Brief in die Ewigkeit, Nr. 14, 11.04.2022

Halleluja,
unser Brief, den wir an Dich, Papst Benedict XV, gerichtet hatten, wurde erhört. Einige Wochen nach unserem Schreiben im letzten Monat hat der jetzt amtierende Papst auf unserer Erde wesentliche Veränderungen in der Verwaltung der Kirche nicht nur angekündigt, sondern sogar in den Kirchengesetzen festgeschrieben.

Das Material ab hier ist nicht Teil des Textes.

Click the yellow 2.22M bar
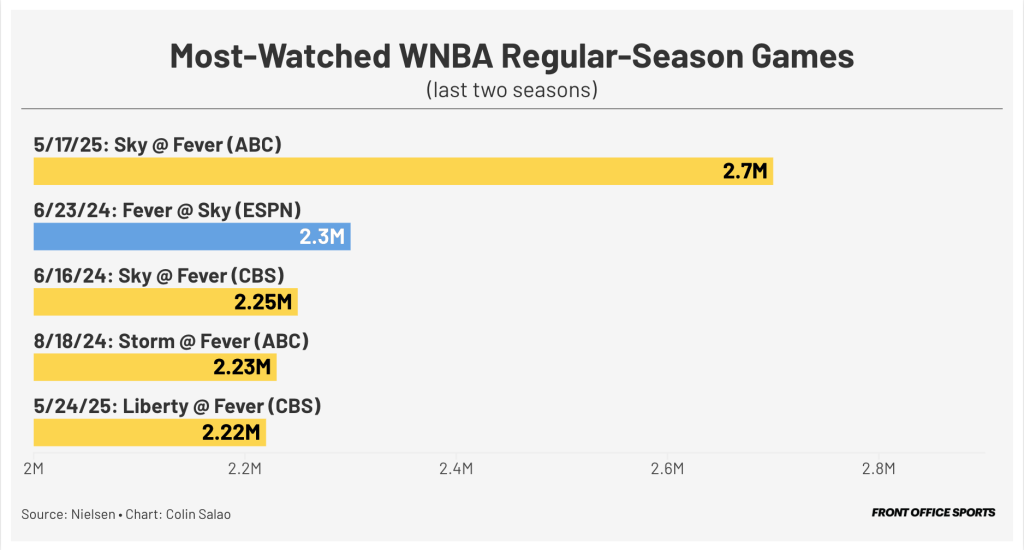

Wie inzwischen berichtet wurde, hat der in unserer Welt amtierende Heilige Vater ein neues Grundgesetz für die Kirche veröffentlicht. Damit soll der Verwaltungsapparat des Heiligen Stuhles reformiert werden. Die neue Konstitution unter dem Namen „Praedecate Evangelium“ wird am 5. Juni dieses Jahres in Kraft treten und die bisherige außer Kraft setzen.

So können wir nur danken, dass jetzt mit der verfügten neuen Regelung ein guter Schritt in die Richtung gegangen ist, die wir doch bisher sehnlichst gewünscht haben.

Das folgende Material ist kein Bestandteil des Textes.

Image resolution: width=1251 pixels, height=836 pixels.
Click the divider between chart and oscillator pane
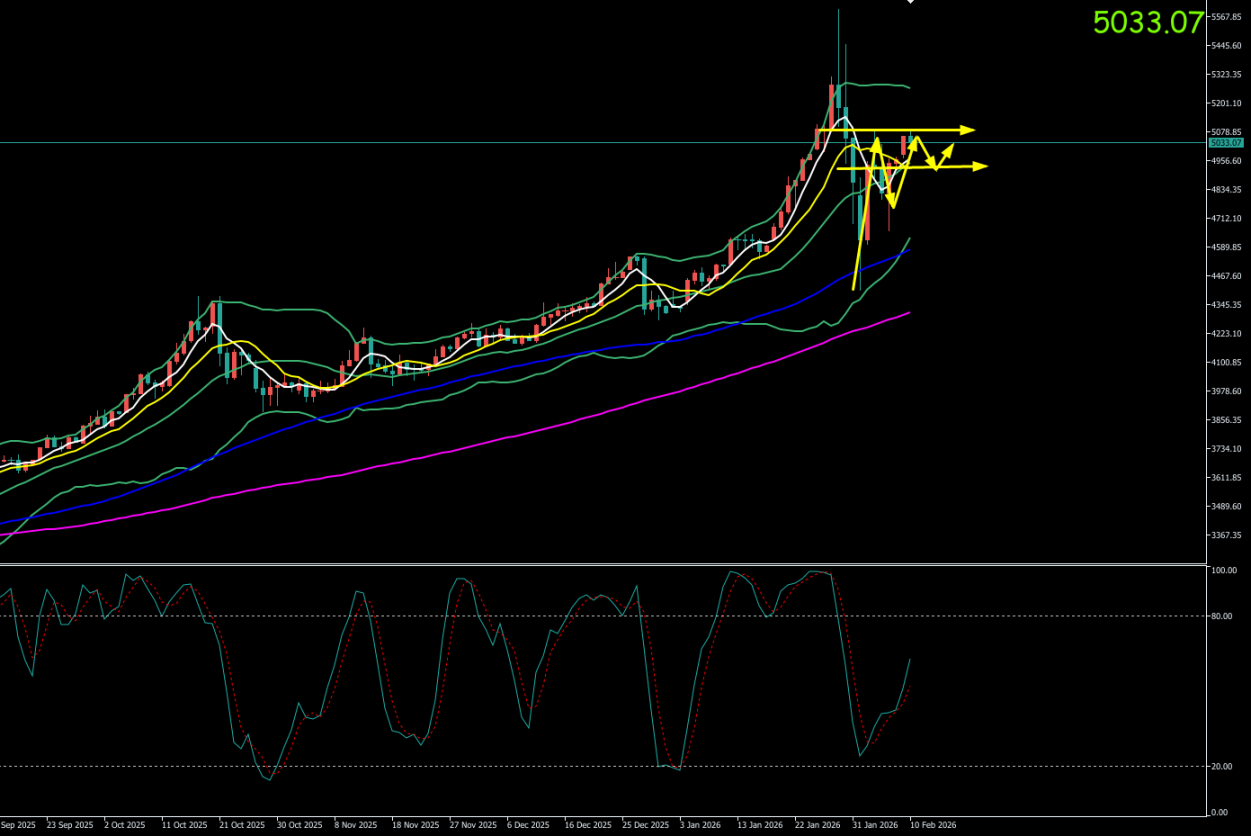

Wie es mit Kindern ist, sind sie aber nie zufrieden, mit dem, was sie bekommen. Nicht umsonst heißt es, „gib ihnen den kleinen Finger, dann nehmen sie die ganze Hand“. Die neue rechtliche Grundlage macht deutlich, dass sich Deine Diener auf der Erde sich wieder intensiver mit den Bedürfnissen ihrer Gläubigen befassen müssen und dass auch Frauen in Spitzenfunktionen der Kirche berufen werden können.

Was wir uns jetzt aber noch weiter wünschen, ist auch die Frage, wie Du es mit der Weihe von Frauen hältst? Dieses Thema wurde nach wie vor auch in der neuen Regelung nicht behandelt.
So bitten wir erneut, Deinen Blick auch in das Amtsverständnis Deiner Diener auf dieser Erde zu richten und die Frage zu beantworten, warum Frauen nicht auch geweiht werden können und dies nicht nur eine unverbindliche Absichtserklärung bleibt.